» Consegna 1
Ricopia parola per parola le voci dalla riga con "The height and" alla riga con "pyautogui.click(x=115, y=27)", comprese entrambe. Escludi le immagini dalla risposta.

+++ Documento +++

La rivolta di Palermo del 12 gennaio e la conseguente decisione del re Ferdinando II di concedere la Costituzione, cui seguirono ai primi di febbraio la promulgazione dello Statuto Albertino e la concessione di costituzioni nel Granducato di Toscana e nello Stato Pontificio, fecero salire a livelli ancora più alti la tensione a Milano.[14] Proseguendo le manifestazioni di malcontento nel vicereame, il 22 febbraio venne promulgata in tutto il Lombardo Veneto la Legge Stataria, che rimuoveva le garanzie per gli imputati ai processi e, secondo l'articolo 10, prescriveva che "non ha luogo né ricorso né supplica di grazia" contro la sentenza del giudice. Tuttavia le manifestazioni proseguirono, e a Radetzky fu impedito di utilizzare le truppe per ripristinare l'ordine a causa dei sanguinosi fatti legati alla repressione dello sciopero del fumo.

+++ Estratto dati +++

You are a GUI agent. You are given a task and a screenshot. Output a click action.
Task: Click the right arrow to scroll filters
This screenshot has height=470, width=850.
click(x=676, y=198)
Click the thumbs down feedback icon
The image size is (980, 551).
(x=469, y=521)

+++
+++ Estratto dati +++

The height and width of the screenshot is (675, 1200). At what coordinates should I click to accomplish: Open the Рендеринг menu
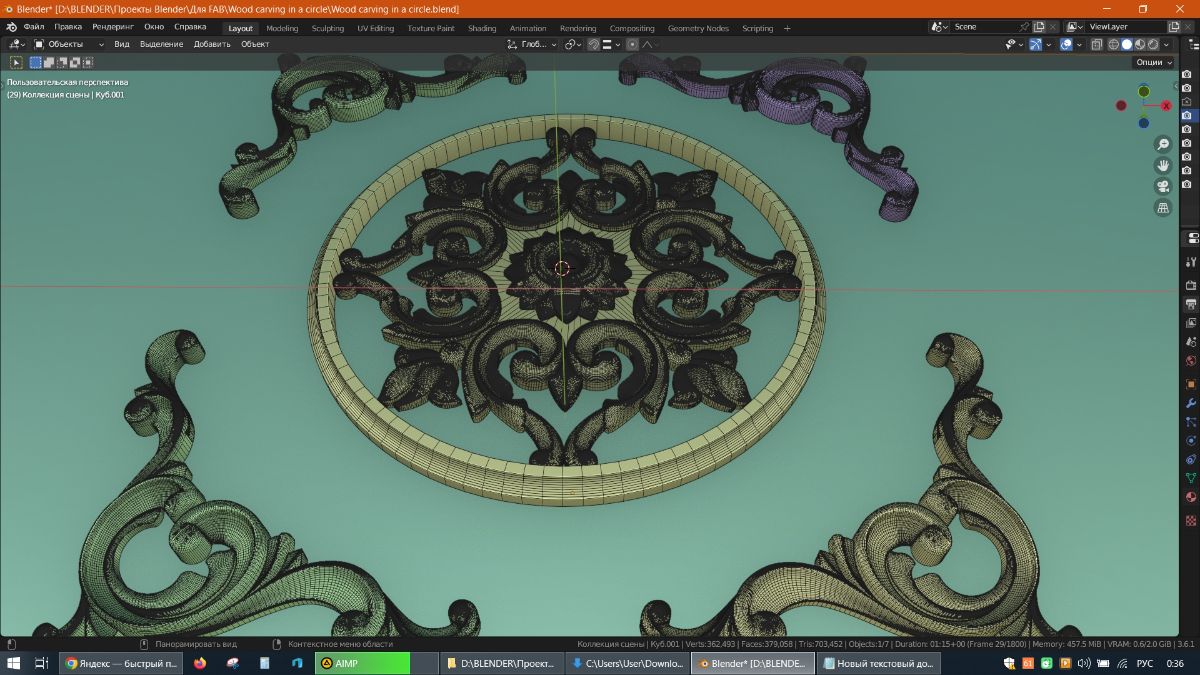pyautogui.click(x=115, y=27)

+++

» Consegna 2
Rispondi alle domande seguenti sul documento.
(a) In quale data venne promulgata la Legge Stataria?
(b) Secondo l'articolo 10, contro che cosa non erano ammessi né ricorso né supplica di grazia?
(c) Quale re decise di concedere la Costituzione dopo la rivolta di Palermo?

» Soluzione 1
The height and width of the screenshot is (675, 1200). At what coordinates should I click to accomplish: Open the Рендеринг menu
pyautogui.click(x=115, y=27)

» Soluzione 2
(a) Il 22 febbraio.
(b) Contro la sentenza del giudice.
(c) Ferdinando II.